Früher musste man ein Motiv fotografieren, weil es existierte.
Heute kann man ein Motiv erzeugen, obwohl es nie existiert hat.
Künstliche Intelligenz verändert damit eine der grundlegendsten Fragen der visuellen Kommunikation:
Was ist eigentlich noch ein Foto?
Die technische Entwicklung ist beeindruckend. Bilder lassen sich erzeugen, verändern und kombinieren. Orte können entstehen, die es nicht gibt. Menschen können Dinge tun, die nie passiert sind.
Und trotzdem wird echte Fotografie dadurch nicht automatisch überflüssig.
Vielleicht sogar im Gegenteil.
Denn je einfacher es wird, perfekte Bilder zu erzeugen, desto wertvoller werden Bilder, die etwas dokumentieren, das tatsächlich existiert.
Einen Menschen.
Einen Ort.
Ein Produkt.
Einen Moment.
Das bedeutet nicht, dass jedes Markenbild künftig dokumentarisch sein muss.

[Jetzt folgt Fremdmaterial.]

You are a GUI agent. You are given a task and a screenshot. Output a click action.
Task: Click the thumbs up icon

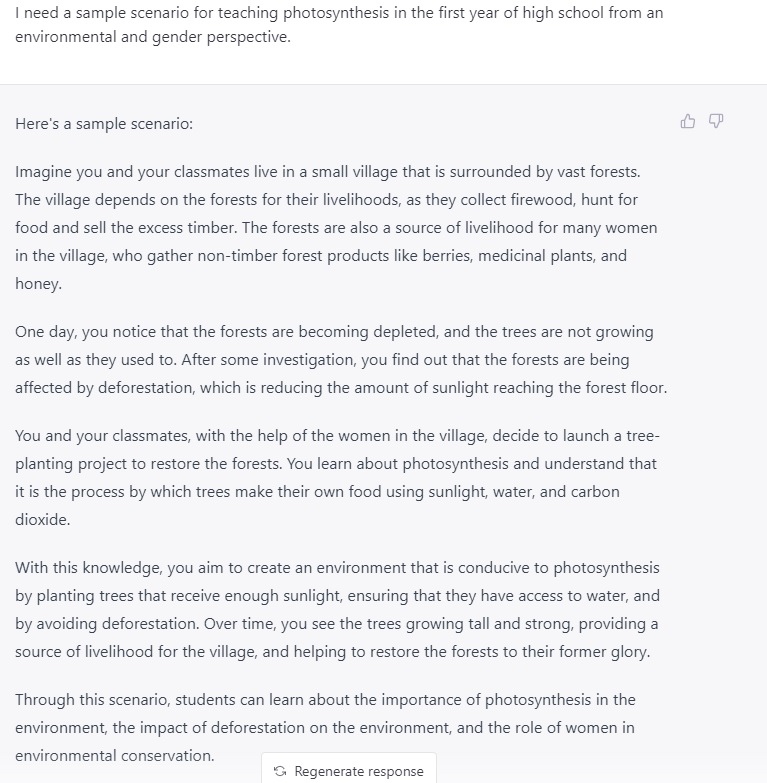coord(688,121)
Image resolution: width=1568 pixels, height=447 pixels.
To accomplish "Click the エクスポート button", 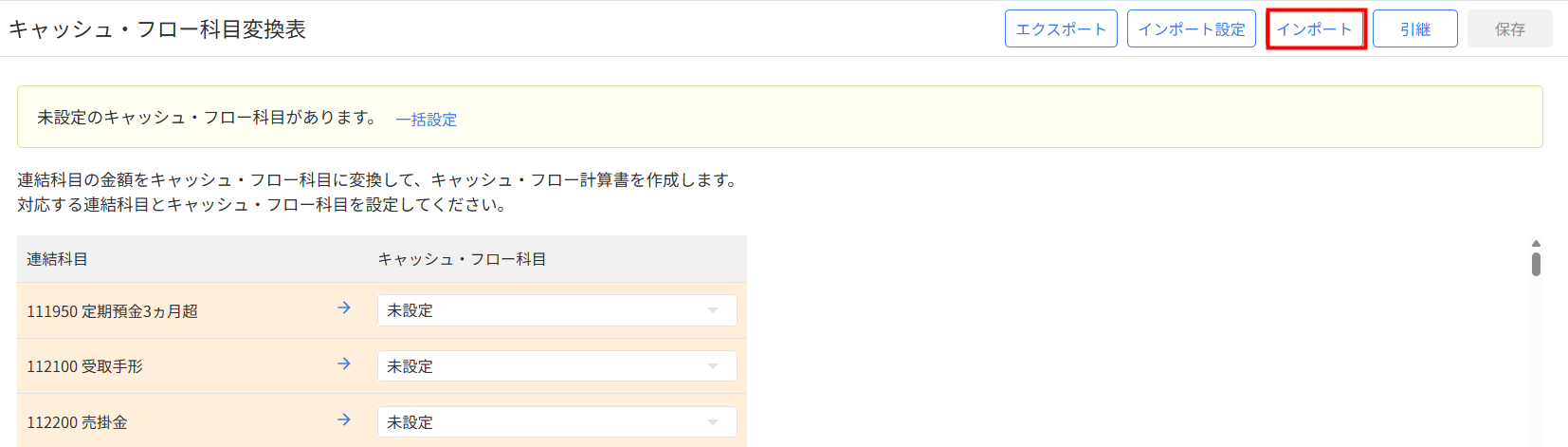I will pos(1061,29).
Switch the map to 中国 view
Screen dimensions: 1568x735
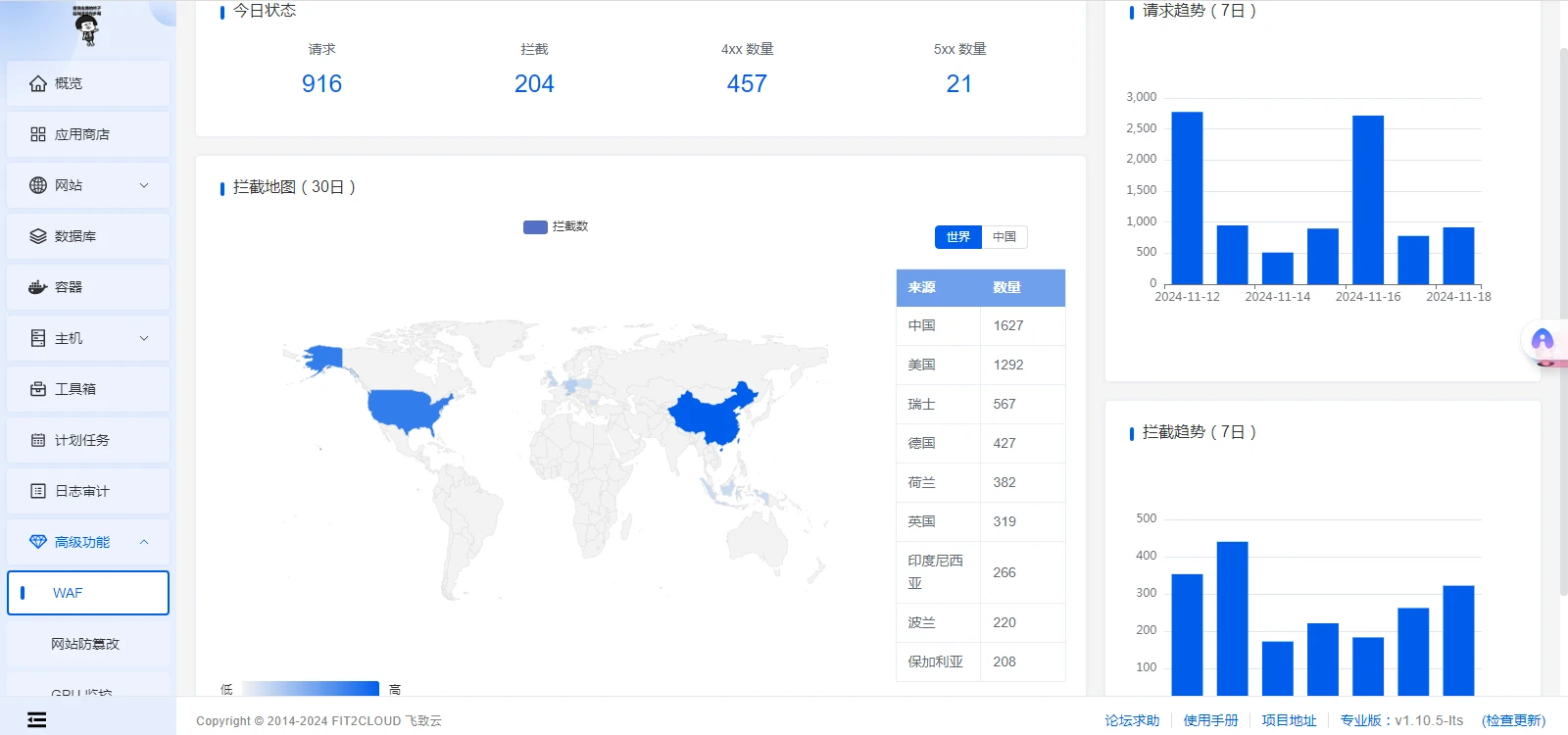pos(1004,237)

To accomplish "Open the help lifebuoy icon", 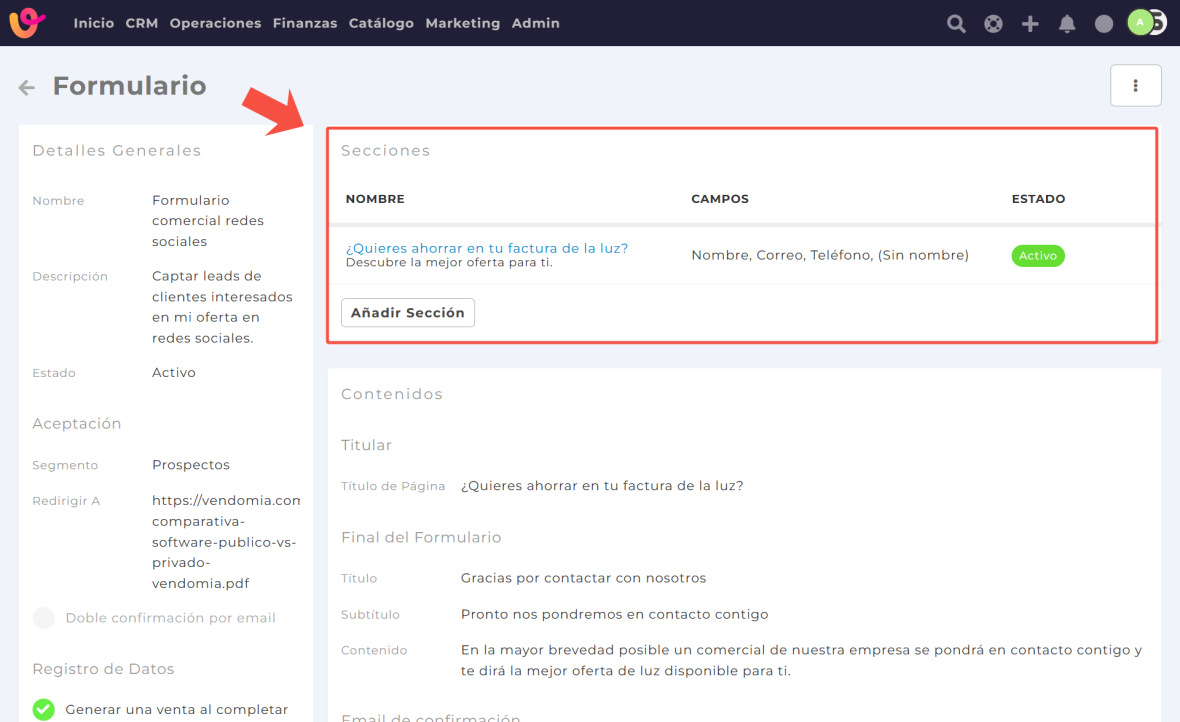I will point(993,24).
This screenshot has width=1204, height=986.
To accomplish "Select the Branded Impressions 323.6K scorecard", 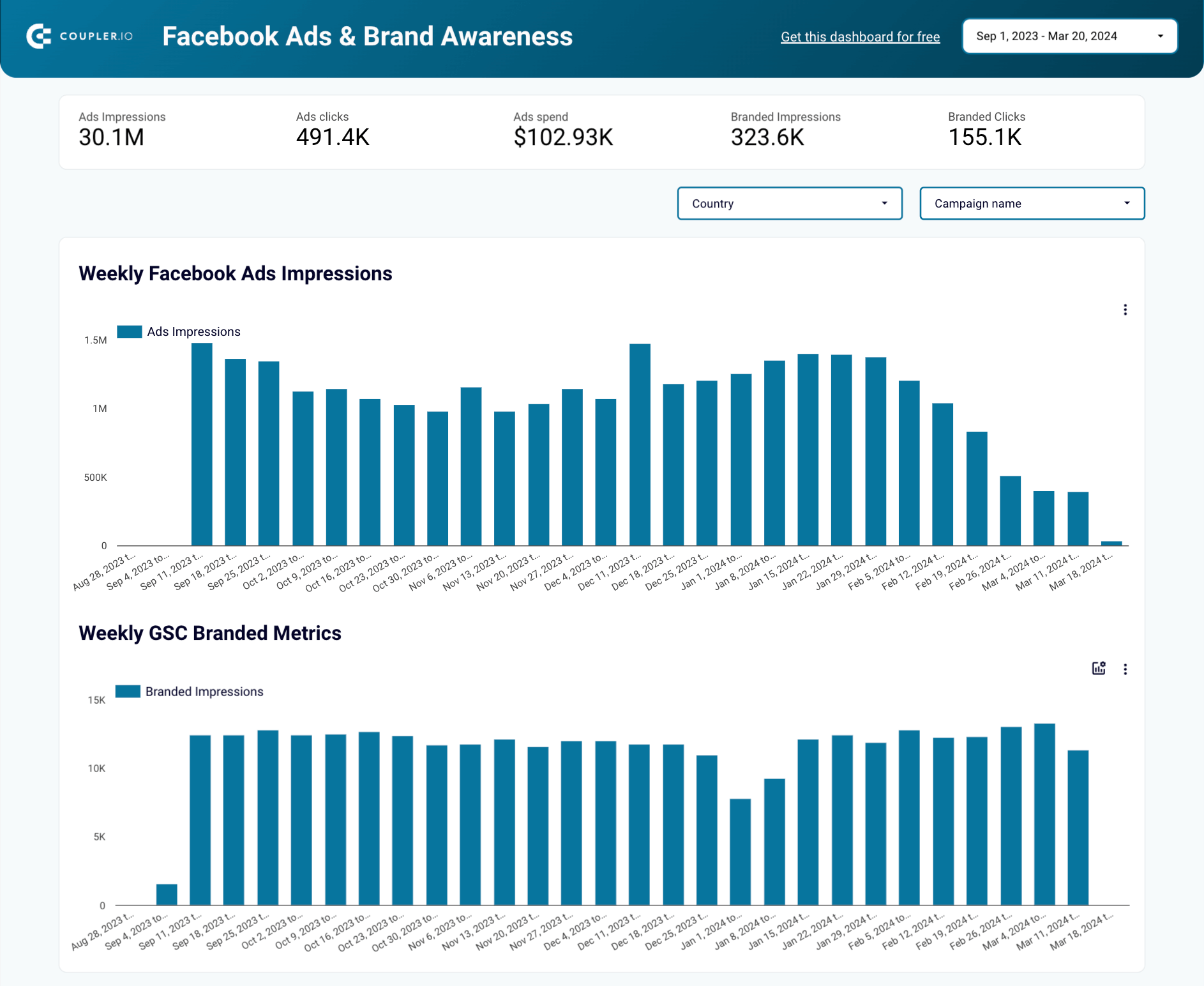I will pyautogui.click(x=785, y=130).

Im Gegenteil: KI wird neue kreative Möglichkeiten eröffnen, die mit klassischer Fotografie nie möglich gewesen wären.
Aber die Entscheidung wird wichtiger.
Was sollte ich erzeugen?
Und: Was sollte ich zeigen?
Für Marken ist das eine ziemlich grundsätzliche Frage.
Denn Bilder können Aufmerksamkeit erzeugen.
Aber Realität kann Vertrauen erzeugen.
Und vielleicht wird genau das in einer Welt, in der jedes Bild möglich ist, wieder zu einem der stärksten Argumente für ein echtes.